## [Complete the following]
1. Reproduce everything from "The Nobel Prize website" down to "of solid matter." in the passage on the 2011 Nobel Prize in Chemistry.
2. Render this sentence from the passage on the 2011 Nobel Prize in Chemistry into Spanish: "This was a special Nobel prize as Shechtman’s discovery was long thought to be erroneous."
3. Extend the article on the quasicrystal Nobel Prize, picking up after its final sentence.

## [Page excerpt]
=-=-=

On Wednesday, October 5, the Royal Swedish Academy of Sciences awarded the 2011 Nobel Prize in Chemistry to Dan Shechtman (Israel Institute of Technology) for the discovery of quasicrystals. This was a special Nobel prize as Shechtman’s discovery was long thought to be erroneous. The story of this year’s prize provides valuable insight into the process and progress of science.
The Nobel Prize website says:
"In quasicrystals, we find the fascinating mosaics of the Arabic world reproduced at the level of atoms: regular patterns that never repeat themselves. However, the configuration found in quasicrystals was considered impossible, and Dan Shechtman had to fight a fierce battle against established science. The Nobel Prize in Chemistry 2011 has fundamentally altered how chemists conceive of solid matter.

=-=-=

Items from a dataset:
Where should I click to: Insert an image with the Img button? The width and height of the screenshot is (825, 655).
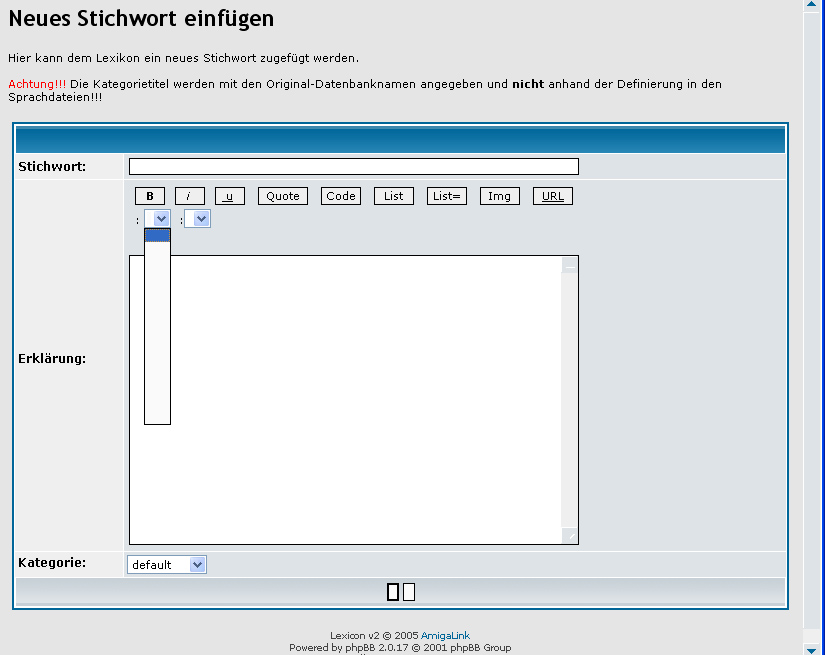tap(499, 196)
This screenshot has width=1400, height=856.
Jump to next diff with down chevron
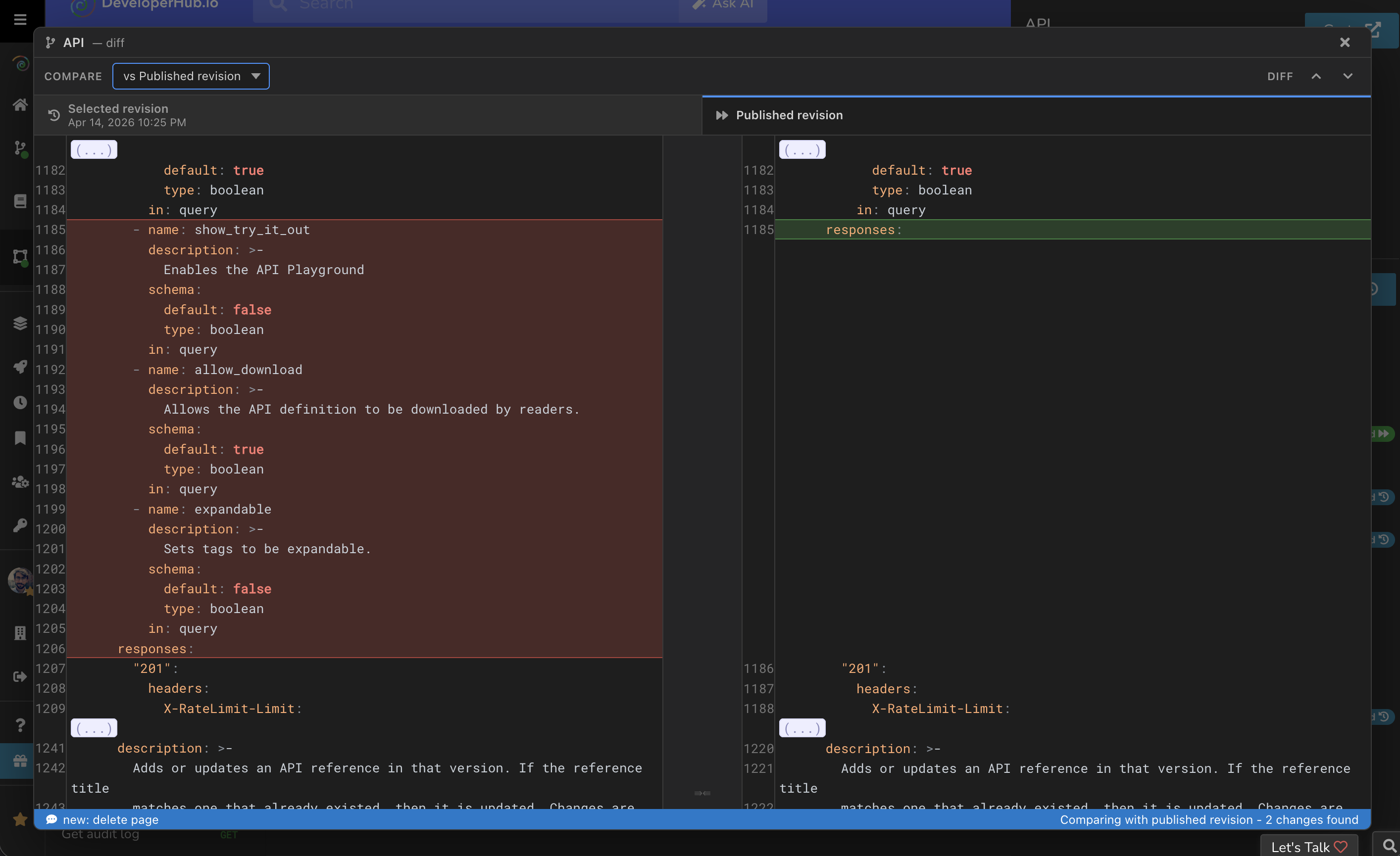coord(1348,76)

=-=-=

## [Results of the exercise]
1.
The Nobel Prize website says:
"In quasicrystals, we find the fascinating mosaics of the Arabic world reproduced at the level of atoms: regular patterns that never repeat themselves. However, the configuration found in quasicrystals was considered impossible, and Dan Shechtman had to fight a fierce battle against established science. The Nobel Prize in Chemistry 2011 has fundamentally altered how chemists conceive of solid matter.

2. Este fue un premio Nobel especial, ya que durante mucho tiempo se pensó que el descubrimiento de Shechtman era erróneo.

3.
"His discovery was extremely controversial. In the course of defending his findings, he was asked to leave his research group. However, his battle eventually forced scientists to reconsider their conception of the very nature of matter…Scientists are currently experimenting with using quasicrystals in different products such as frying pans and diesel engines."
Dr. Shectman discovered an unusual patterning of solid materials; these quasicrystals show atoms forming a complex, quasiperiodic pattern rather than a regularly-repeating, crystal arrangement as in all other materials. Confirmation of quasicrystals creates a paradigm shift in the way we understand how atoms arrange themselves and has created many new opportunities for research. These unique crystals show distinct properties: they are hard, brittle, slippery and, unlike most metals, poor conductors of electricity.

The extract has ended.